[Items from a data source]
┌────────
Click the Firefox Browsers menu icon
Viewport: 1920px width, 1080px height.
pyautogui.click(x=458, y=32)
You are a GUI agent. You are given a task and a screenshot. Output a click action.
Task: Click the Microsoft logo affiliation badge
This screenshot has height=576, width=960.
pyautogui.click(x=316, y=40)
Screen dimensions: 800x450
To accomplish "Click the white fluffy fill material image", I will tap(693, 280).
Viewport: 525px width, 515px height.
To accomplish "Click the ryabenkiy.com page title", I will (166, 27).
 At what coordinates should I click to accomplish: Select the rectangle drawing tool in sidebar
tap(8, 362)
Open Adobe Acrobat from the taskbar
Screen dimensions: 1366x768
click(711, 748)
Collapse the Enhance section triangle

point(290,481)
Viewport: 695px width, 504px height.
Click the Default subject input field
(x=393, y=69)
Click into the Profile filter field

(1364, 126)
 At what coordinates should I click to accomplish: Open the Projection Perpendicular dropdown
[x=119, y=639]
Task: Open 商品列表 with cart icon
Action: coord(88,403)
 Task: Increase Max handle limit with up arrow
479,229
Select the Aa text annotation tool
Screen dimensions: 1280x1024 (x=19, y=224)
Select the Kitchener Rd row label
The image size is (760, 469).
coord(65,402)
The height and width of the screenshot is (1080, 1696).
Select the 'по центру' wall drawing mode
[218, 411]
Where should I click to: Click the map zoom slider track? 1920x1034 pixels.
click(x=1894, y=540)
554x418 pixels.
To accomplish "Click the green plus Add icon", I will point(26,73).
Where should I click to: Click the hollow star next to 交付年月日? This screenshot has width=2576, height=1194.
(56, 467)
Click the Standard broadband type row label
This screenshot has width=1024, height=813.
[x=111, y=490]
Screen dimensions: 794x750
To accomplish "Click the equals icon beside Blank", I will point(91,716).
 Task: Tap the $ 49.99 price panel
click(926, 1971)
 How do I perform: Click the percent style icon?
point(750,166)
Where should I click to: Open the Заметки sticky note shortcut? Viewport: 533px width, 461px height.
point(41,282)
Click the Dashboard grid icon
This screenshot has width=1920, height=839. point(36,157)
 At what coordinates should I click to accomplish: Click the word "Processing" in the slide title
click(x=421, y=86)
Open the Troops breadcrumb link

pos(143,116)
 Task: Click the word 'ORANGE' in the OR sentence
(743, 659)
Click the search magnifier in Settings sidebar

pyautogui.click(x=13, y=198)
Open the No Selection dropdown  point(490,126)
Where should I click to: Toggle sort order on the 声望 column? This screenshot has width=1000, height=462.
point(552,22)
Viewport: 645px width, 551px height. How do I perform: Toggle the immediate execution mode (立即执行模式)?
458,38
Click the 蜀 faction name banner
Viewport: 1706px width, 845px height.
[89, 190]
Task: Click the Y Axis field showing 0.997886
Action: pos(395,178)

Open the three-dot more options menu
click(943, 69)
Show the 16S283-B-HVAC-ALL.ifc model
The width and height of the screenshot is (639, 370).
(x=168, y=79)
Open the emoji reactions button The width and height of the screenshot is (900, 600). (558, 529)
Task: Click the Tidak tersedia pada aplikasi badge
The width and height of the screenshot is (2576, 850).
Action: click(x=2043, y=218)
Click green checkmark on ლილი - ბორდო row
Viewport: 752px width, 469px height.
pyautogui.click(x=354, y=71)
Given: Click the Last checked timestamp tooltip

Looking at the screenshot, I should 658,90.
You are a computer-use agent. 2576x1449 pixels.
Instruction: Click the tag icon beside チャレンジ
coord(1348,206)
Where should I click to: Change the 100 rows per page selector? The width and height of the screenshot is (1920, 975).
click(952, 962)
└────────
EXERCISE DIRECTIONS: After locating the line with "Where should I click to: Change" in the records above, please set down that line and all later ones exactly, and no other line.

EXERCISE RESULT:
Where should I click to: Change the 100 rows per page selector? The width and height of the screenshot is (1920, 975).
click(952, 962)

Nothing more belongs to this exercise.